Task goal
From the data below, please reproduce exactly everything from the line that contains "Contacto (800, 72)" down to the line that contains "177 (104, 1905)", with both ends included.
=-=-=
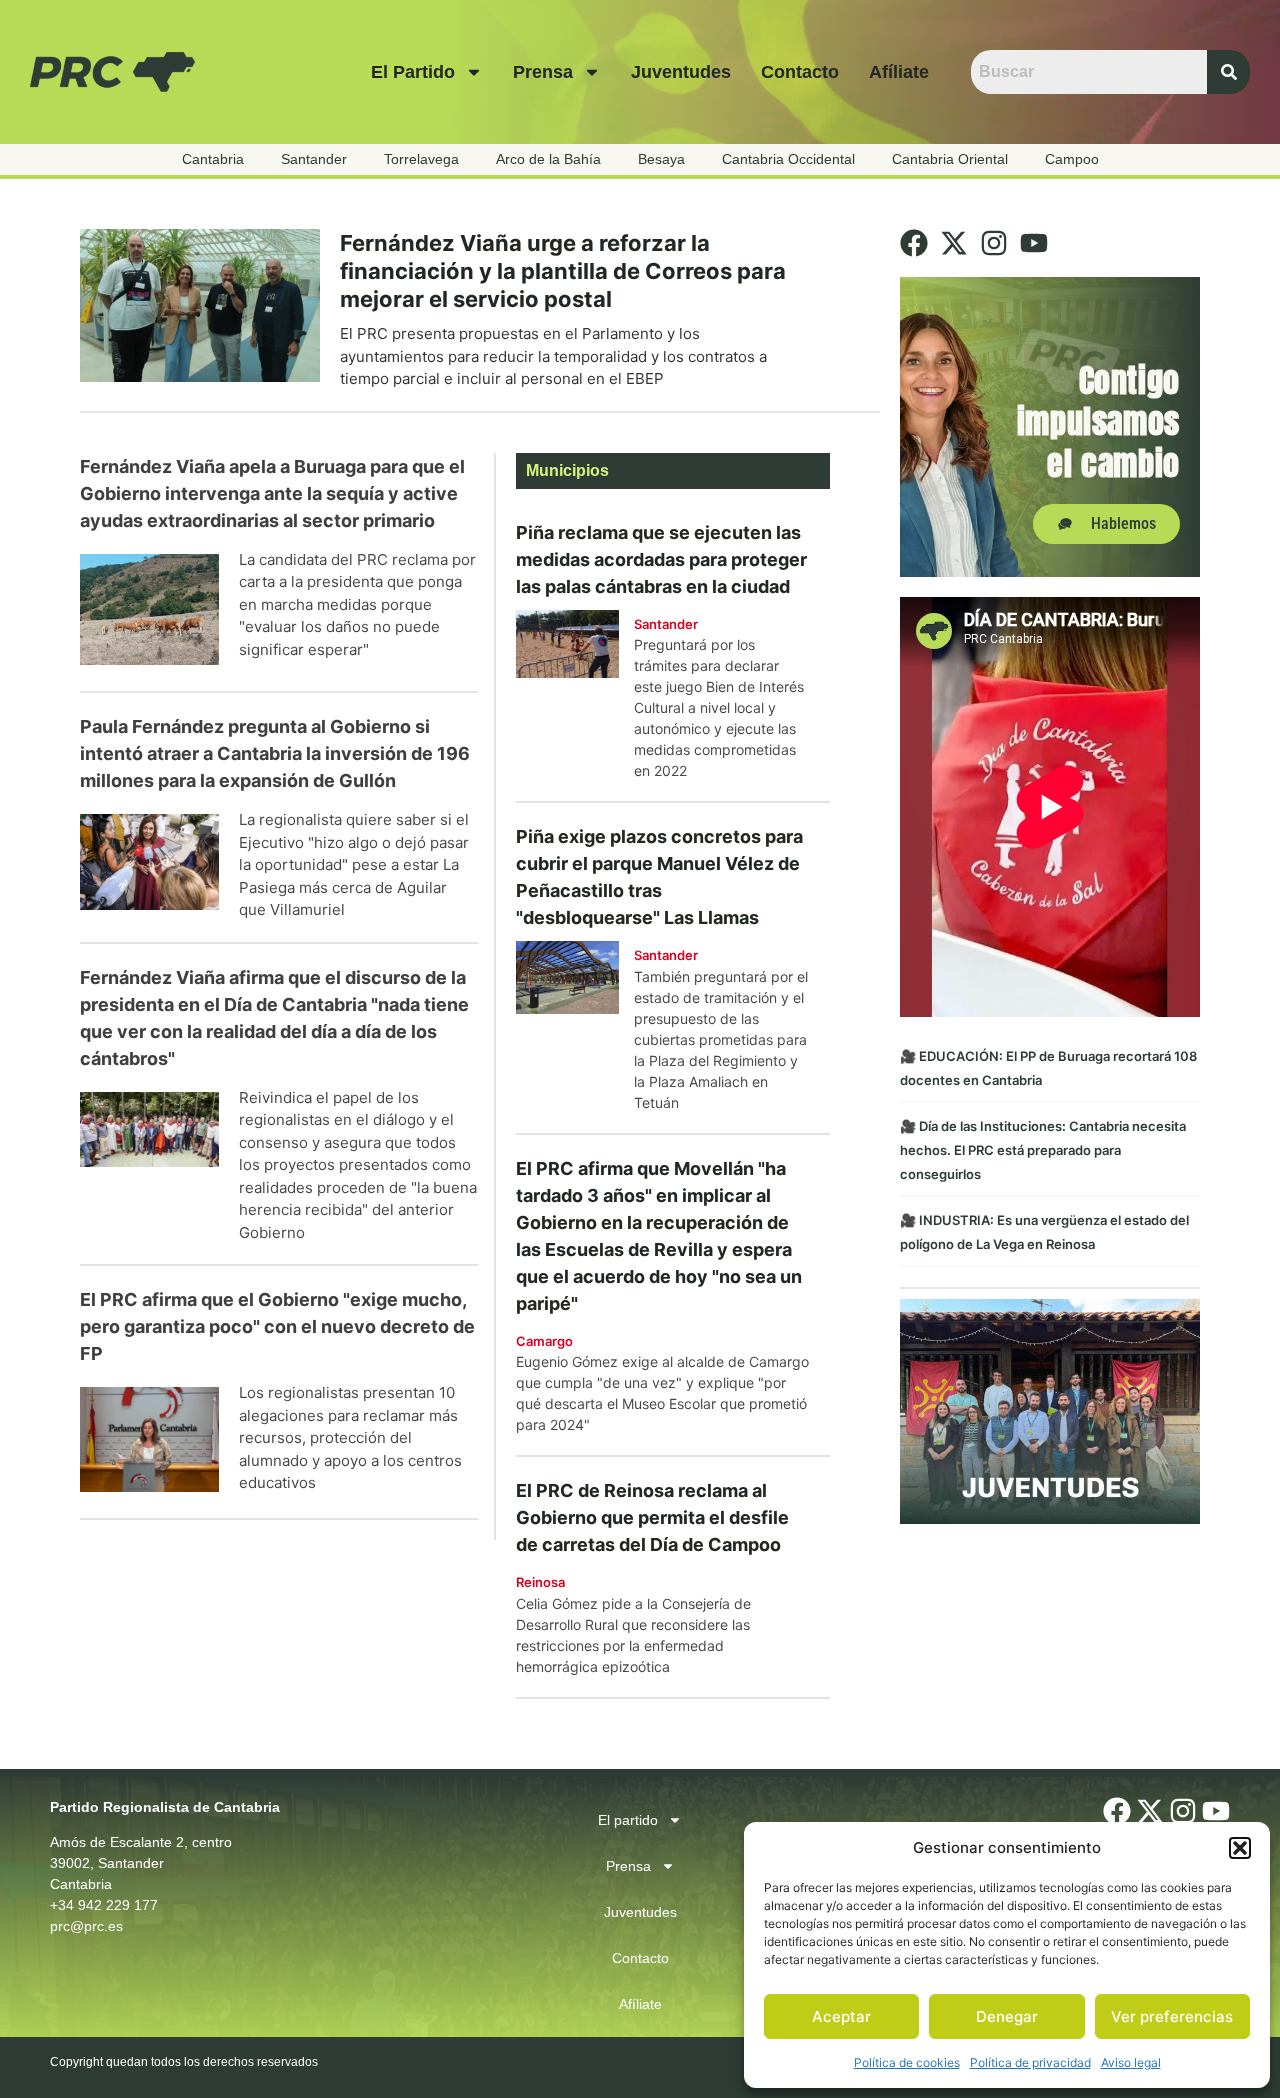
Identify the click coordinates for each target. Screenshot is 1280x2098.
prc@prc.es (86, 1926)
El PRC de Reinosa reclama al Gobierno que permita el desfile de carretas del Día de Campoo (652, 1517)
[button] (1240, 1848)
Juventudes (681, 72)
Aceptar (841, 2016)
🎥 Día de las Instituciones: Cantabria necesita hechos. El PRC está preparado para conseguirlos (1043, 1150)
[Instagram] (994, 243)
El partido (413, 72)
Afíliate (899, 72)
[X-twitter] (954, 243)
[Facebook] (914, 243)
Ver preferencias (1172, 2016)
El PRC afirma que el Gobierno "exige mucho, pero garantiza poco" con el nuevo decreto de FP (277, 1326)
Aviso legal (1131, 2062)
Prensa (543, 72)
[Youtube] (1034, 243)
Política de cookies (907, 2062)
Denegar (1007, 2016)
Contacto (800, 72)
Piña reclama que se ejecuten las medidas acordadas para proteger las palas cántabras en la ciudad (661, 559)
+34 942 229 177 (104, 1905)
=-=-=
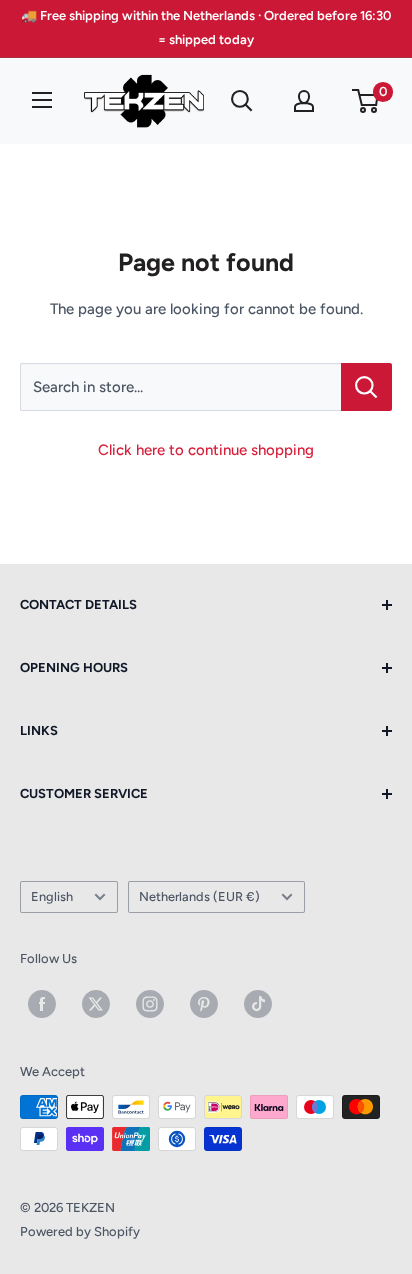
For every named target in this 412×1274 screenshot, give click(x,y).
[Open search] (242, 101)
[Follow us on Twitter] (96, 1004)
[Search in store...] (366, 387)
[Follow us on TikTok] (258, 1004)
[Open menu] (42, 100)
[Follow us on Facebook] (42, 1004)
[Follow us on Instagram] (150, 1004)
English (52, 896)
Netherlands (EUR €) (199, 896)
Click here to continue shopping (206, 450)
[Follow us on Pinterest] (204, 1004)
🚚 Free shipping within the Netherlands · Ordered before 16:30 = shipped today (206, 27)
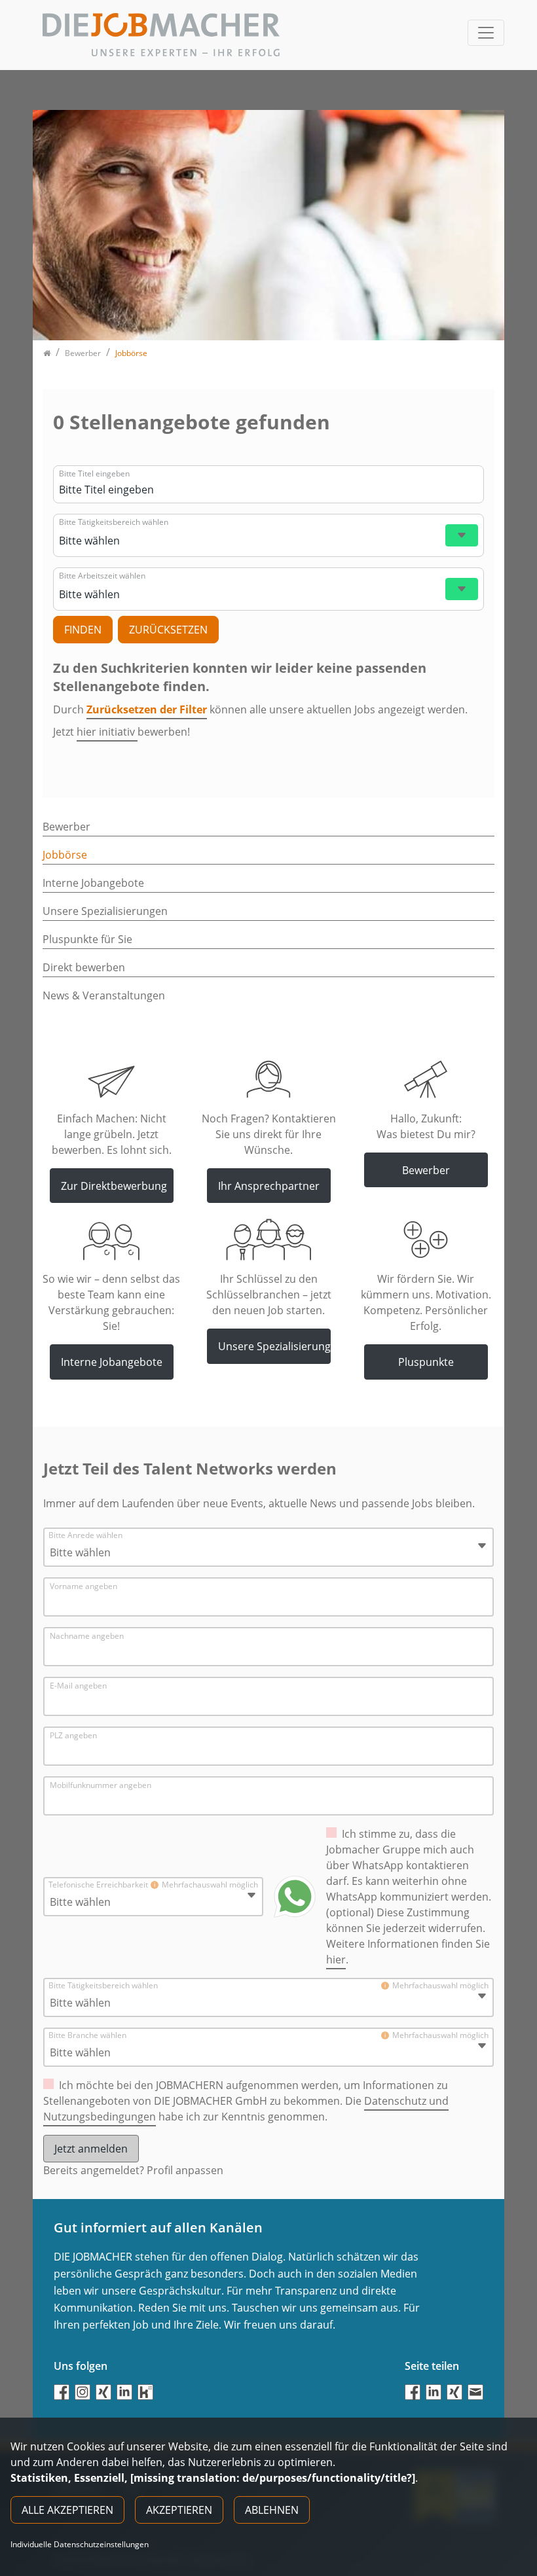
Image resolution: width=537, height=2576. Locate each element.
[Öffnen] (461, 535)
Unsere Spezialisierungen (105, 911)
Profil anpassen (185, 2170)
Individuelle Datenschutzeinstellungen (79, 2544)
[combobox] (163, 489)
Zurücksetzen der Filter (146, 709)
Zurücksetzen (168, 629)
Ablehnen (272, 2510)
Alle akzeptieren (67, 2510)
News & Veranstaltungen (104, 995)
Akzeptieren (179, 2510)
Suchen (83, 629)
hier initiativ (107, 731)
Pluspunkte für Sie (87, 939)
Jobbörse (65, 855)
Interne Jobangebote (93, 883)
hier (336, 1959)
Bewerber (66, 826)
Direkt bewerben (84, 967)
=-=-=
Reply
Contacto (800, 72)
Piña reclama que se ejecuten las medidas acordadas para proteger las palas cántabras en la ciudad (661, 559)
+34 942 229 177 (104, 1905)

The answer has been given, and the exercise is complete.